Sunday, March 29, 2020

Death and Treatment Need Statistics 2020 Pandemic



Statistical models are needed to guide government leaders and health service providers concerned with maximizing the number of infected people who survive and providing high quality care to those in need.

All models have multiple assumptions. In the midst of a pandemic such as Covid-19, new data are constantly being processed. Thus, parameters will need to be changed as new data change the models. Multiple outcomes must be considered without biased interpretations favoring either lower or higher estimates.

NYT 13 March 2020 reported by Sheri Fink

This report refers to four scenarios and is early than the ones further down the page.

"Between 160 million and 214 million people in the United States could be infected over the course of the epidemic, according to a projection that encompasses the range of the four scenarios. That could last months or even over a year, with infections concentrated in shorter periods, staggered across time in different communities, experts said. As many as 200,000 to 1.7 million people could die."

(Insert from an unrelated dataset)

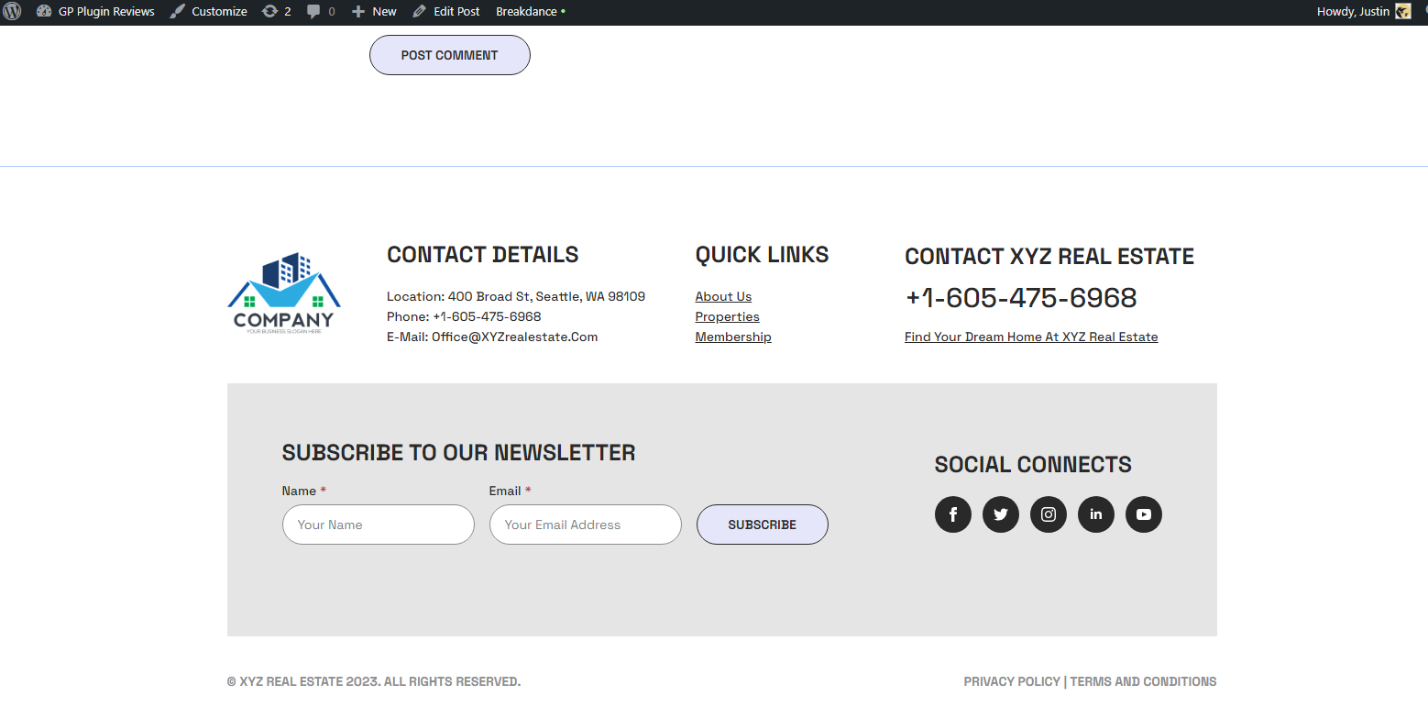Open the Facebook social icon

(x=952, y=514)
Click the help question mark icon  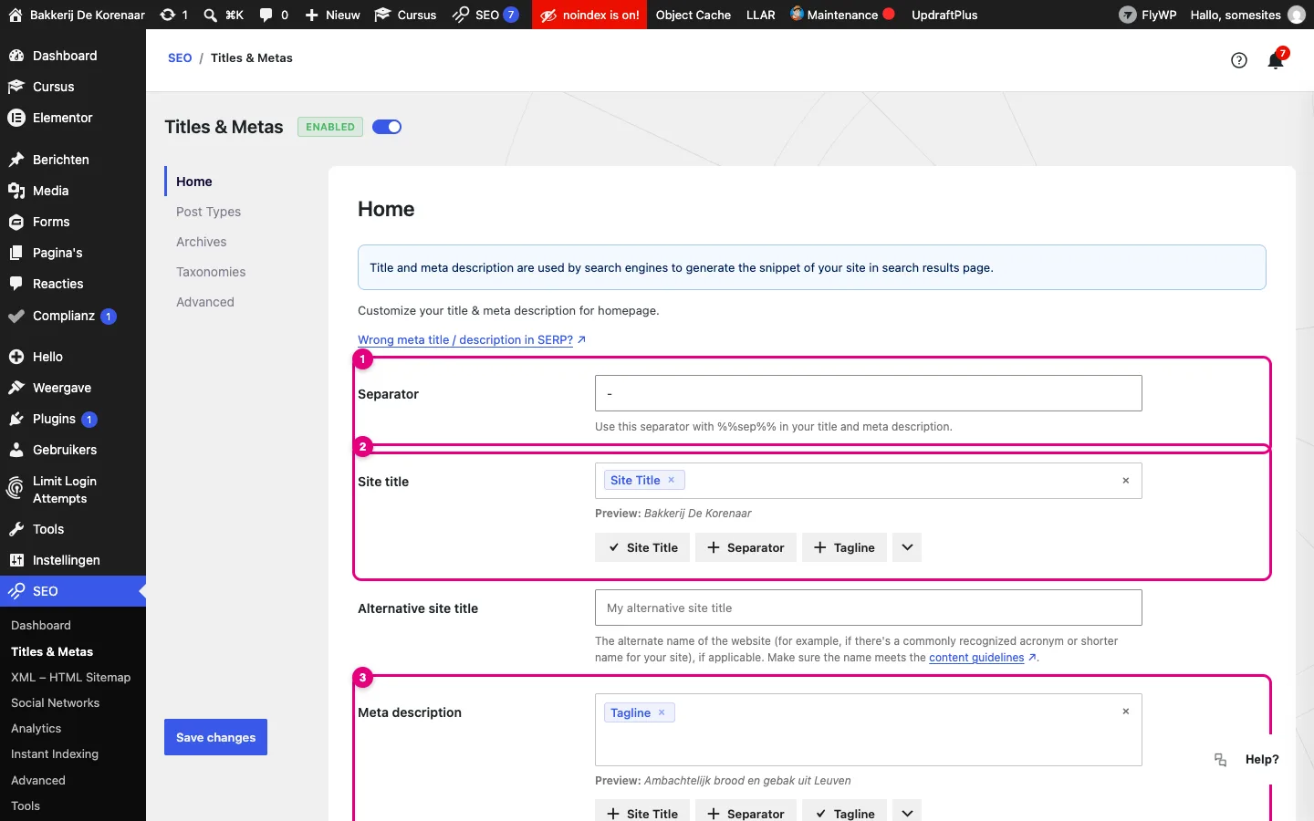(1239, 60)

HealthData.org 25 March 2020 research paper submitted for peer review.

This document can be downloaded for careful study. The authors detail their assumptions and provide charts and tables indicating projected deaths and needs for various resources such as ICU beds and ventilators. The data are for the US as a whole as well as for each state. Figure 9 projects the cumulative deaths plotted by month and the range from low to high is wide. They estimate 81 thousand deaths over the next four months. Again, the estimate is subject to a wide margin of statistical error. For most states, peak hospital needs are projected to occur in April (See Table 1).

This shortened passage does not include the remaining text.